The UK boss of diary giant Arla has said that customers are likely going to face higher prices to buy a pint of milk, as farmers are being squeezed by soaring costs.
“We are calling time on cheap milk,” Ash Amirahmadi told the PA news agency as the business set out its plan for the next five years.
Farmers have been facing squeezed milk prices for years. In the last 10 years consumer prices have gone up 26% as a whole, Mr Amirahmadi said, but the price of milk has dropped by 7% in the same period.
“This strategy is about improving the profitability of fresh milk,” he said.
“We saw the inflation on farms, on feed, fertiliser and fuel, starting around June or July last year.
“There were already some pressures building, but since the Ukraine crisis that’s just increased exponentially, particularly things like fertiliser.”
It could take some time for costs to be passed through to shoppers, he said, but over the next five years things are likely to change.
“If you look at what we’re paying our farmers today, we’re paying over 30% more than we were a year ago. They need it.”
Milk production is still dropping, he said.
Arla’s five-year strategy could see it become the first dairy to export milk at scale out of the UK to tap into higher milk prices abroad.
The business said there are signs that demand for dairy around the world will increase by two per cent every year over the next half decade.
It warned there are “clear signals” that milk producers might not be able to meet that rise.
Recent fairer deals between supermarkets and dairies have not been enough to offset huge recent price rises. Just like for many parts of the economy, agriculture is facing runaway costs.
Fuel prices have increased significantly and fertiliser costs are also through the roof, Mr Amirahmadi said.
The UK’s largest supplier of fresh milk, Arla’s products can be spotted on supermarket shelves around the country.

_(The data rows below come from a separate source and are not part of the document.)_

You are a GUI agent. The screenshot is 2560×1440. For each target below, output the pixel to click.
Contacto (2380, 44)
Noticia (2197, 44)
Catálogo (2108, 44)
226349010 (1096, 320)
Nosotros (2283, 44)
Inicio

They include Cravendale, Lactofree, Lurpak and Anchor.
The cooperative’s 2,100 UK farms also supply some of the own brand milk that supermarkets sell.
Farmers are also facing added costs to invest in new ways of producing which can help fight catastrophic changes to the climate.
Mr Amirahmadi said Arla farmers are experimenting with innovative new technologies such as different feeds that could reduce emissions.
Cows are major emitters of methane, a potent greenhouse gas which produces an impact much greater than carbon dioxide.
By changing what the cows are fed, the amount of methane that they burp or fart can be reduced.
The business is also trying to increase the biodiversity on its farms and is reviewing different options for packaging. By 2030, all packaging will be made from recycled materials.